Some people quote Scripture out of context and then claim they are right because they have special authority or a special revelation from God. But they should be honest in claiming that this is a special revelation rather than the Scripture. All revelations must be judged (1 Corinthians 14:29; 1 Thessalonians 5:20-21), and God gave us a Bible in part so we could test other revelations.
No one has the right to short-circuit hearers’ rights to evaluate their claims from Scripture by claiming a revelation about Scripture’s meaning which the hearers cannot evaluate by studying it for themselves. Otherwise anyone could claim that Scripture means anything! Any view can be supported based on proof-texts out of context; any theology can make its reasoning sound consistent; Jehovah’s Witnesses do this all the time. We dare not base our faith on other people’s study of the Bible rather than on the Bible itself.
We should be very careful what we claim the Bible teaches. Claiming that “The Bible says” is equivalent to claiming, “This is what the Lord says.” In Jeremiah’s day, some false prophets falsely claimed to be speaking what God was saying, but they were in fact speaking from their own imaginations (Jeremiah 23:16) and stealing their messages from each other (Jeremiah 23:30) rather than listening to God’s voice for themselves (Jeremiah 23:22).
God can sovereignly speak to people through Scripture out of context if he wishes, just as he can speak through a bird or a poem or a donkey; if God is all-powerful (Revelation 1:8), He can speak however He pleases. But we do not routinely appeal to donkeys to teach us truth, and how he speaks to one person through a verse out of context does not determine its meaning for all hearers for all time. The universal meaning of the text is the meaning to which all readers have access, namely, what it means in context.
When I was a young Christian recently converted, I was taking a class in Latin and supposed to be translating Caesar for my homework. Wanting to read only my Bible and not do my homework, I flipped open the Bible and stuck my finger down, hoping to find a text that said, “Forsake all and follow me.” Instead, I found, “Render therefore to Caesar the things that are Caesar’s, and to God the things that are God’s” (Luke 20:25). God chose to answer my foolish approach to Scripture on the level it deserved, but this hardly means that this text now summons all Christians to translate Caesar’s Gallic War!
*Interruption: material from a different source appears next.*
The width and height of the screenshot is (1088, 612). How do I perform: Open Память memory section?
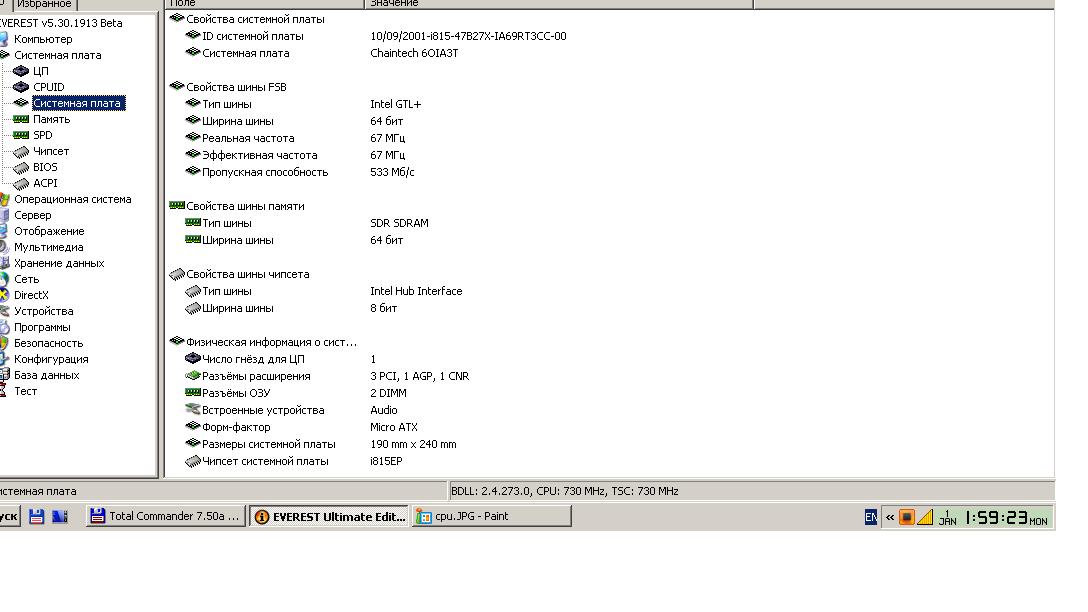(x=51, y=119)
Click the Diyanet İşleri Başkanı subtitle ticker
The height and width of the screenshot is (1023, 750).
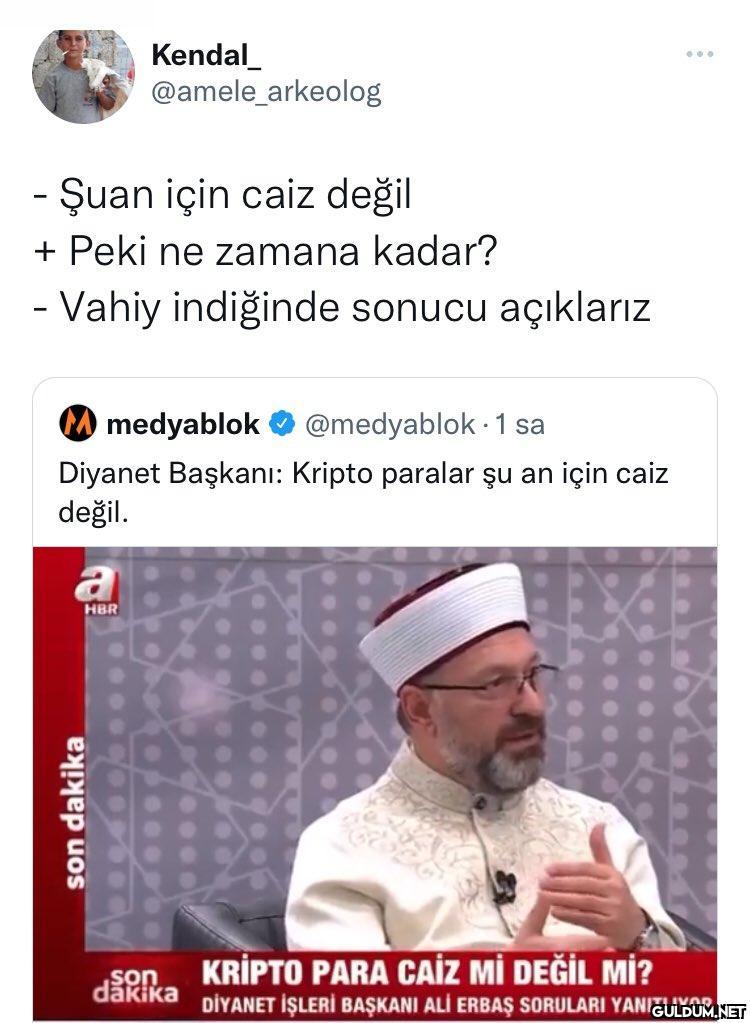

All claims to hear God’s voice must be evaluated (1 Corinthians 14:29; 1 Thessalonians 5:20-21), and listening to someone else’s claim can get us in trouble if we do not test it carefully (1 Kings 13:18-22). Paul warns us: “If anyone thinks himself a prophet or spiritual, let him acknowledge that what I write is the Lord’s command. If one ignores this, he himself will be ignored” (1 Corinthians 14:37-38). The one revelation to which all Christians can look with assurance is the Bible; what we can be sure it means is what God meant when he inspired the original authors to communicate their original message. This is the one revelation all Christians agree on as the “canon,” or measuring-stick, for all other claims to revelation. Thus we need to do our best to properly understand it, preach it and teach it the way God gave it to us, in context.